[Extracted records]
--
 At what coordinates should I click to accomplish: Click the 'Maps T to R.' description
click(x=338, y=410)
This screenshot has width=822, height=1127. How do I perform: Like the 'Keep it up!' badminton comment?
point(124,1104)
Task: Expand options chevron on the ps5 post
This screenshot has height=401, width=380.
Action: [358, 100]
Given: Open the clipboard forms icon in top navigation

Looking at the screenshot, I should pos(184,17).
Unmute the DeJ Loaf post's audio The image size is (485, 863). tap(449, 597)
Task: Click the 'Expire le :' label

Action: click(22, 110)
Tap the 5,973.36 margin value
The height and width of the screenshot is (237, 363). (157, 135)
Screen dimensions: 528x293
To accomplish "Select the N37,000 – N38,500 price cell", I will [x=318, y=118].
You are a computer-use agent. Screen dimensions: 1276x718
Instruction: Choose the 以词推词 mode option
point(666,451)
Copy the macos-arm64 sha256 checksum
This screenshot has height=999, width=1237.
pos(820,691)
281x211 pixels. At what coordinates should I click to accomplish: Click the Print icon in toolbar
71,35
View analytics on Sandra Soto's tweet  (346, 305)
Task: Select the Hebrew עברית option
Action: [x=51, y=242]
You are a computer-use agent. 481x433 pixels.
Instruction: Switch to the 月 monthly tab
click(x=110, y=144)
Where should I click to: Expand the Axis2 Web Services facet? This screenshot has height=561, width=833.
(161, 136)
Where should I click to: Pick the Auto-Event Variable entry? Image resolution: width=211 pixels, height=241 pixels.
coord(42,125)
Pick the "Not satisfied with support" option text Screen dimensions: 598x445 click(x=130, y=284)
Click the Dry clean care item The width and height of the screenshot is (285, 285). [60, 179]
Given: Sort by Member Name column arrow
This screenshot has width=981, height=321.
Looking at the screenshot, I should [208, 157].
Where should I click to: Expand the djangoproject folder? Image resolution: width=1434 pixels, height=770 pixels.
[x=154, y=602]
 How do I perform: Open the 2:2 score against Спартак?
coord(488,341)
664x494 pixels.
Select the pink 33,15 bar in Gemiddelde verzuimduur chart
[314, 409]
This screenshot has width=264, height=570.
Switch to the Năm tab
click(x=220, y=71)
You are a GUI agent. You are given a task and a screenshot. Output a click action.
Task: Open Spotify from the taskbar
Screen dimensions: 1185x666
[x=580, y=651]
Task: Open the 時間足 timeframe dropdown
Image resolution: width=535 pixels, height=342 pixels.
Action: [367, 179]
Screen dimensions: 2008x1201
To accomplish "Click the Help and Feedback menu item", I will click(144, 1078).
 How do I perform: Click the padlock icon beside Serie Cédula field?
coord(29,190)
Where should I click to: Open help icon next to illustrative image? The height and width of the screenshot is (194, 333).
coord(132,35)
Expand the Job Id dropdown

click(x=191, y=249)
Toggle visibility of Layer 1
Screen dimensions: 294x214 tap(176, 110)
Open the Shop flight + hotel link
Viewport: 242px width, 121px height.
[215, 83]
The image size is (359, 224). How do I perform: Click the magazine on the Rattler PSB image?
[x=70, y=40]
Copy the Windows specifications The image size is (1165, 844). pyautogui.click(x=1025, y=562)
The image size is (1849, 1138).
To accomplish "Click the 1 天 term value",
--
[How to complete this task]
After finding the line that contains "Copy the Windows" in the records above, copy that line and each one after it exactly, through the final line.

[Exercise solution]
Copy the Windows specifications The image size is (1165, 844). pyautogui.click(x=1025, y=562)
The image size is (1849, 1138).
To accomplish "Click the 1 天 term value",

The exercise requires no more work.